Dans un Proche-Orient fracturé, l’Iran des mollahs fait figure d’exception idéologique. Pourtant, depuis l’exil du Shah en 1979, la figure royale n’a jamais disparu du cœur des Iraniens. Le prince Reza Pahlavi incarne aujourd’hui une possible réconciliation entre tradition, modernité et démocratie. Deux membres de la famille impériale, Christian et Pierre Pahlavi, livrent une réflexion sans langue de bois sur les conditions d’un retour de la monarchie et les périls d’une transition mal conduite.

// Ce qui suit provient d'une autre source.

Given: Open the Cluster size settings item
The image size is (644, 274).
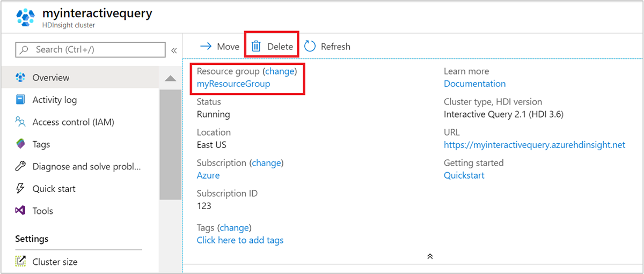Looking at the screenshot, I should [55, 262].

La monarchie comme structure identitaire d'une nation
Christian Pahlavi est âgé de 84 ans. Historien de formation, auteur d’une thèse sur la « Révolution Blanche » iranienne (dirigée par Hélène Carrère d’Encausse), il a connu les grandes heures de la monarchie impériale après avoir été adopté par le prince Ali Reza Pahlavi (1922-1954), frère du dernier souverain d’Iran. « En dehors de tout rapport avec des accointances familiales que j'ai avec Reza, je suis un chaud partisan de la monarchie en Iran. L’histoire de la Perse prouve que, pour l’Iran, le Shah, c’est un peu ce qu’est le pape pour le Vatican. Un Vatican sans pape serait bien vide et l'Iran, 50 ans d'histoire, le prouve a vraiment eu besoin de la royauté, d'un roi, d'une couronne quelle que soit la dynastie … », affirme cet ancien secrétaire de rédaction à Nice-Matin, où il a officié durant 30 années,
Derrière cette formule, un constat historique : depuis 2 500 ans, la figure royale structure la mémoire et l’identité iranienne. Christian Pahlavi rappelle que le peuple iranien lui-même donne sens à cette continuité, presque sacrée : « Les Iraniens ont une formidable nostalgie envers leur histoire ; Il suffit de le voir puisqu’ils fêtent le début de l’année devant le tombeau de Cyrus le Grand.», assure-t-il. Un sentiment qui est cependant difficile de mesurer actuellement. A l’heure où le régime des mollahs semble sur le point de vaciller, le nom des Pahlavi est pourtant scandé par une jeunesse avide de liberté, qui réclame la fin des interdits religieux et qui a fini par romantiser la monarchie, devenu le symbole d’indépendance et de résistance.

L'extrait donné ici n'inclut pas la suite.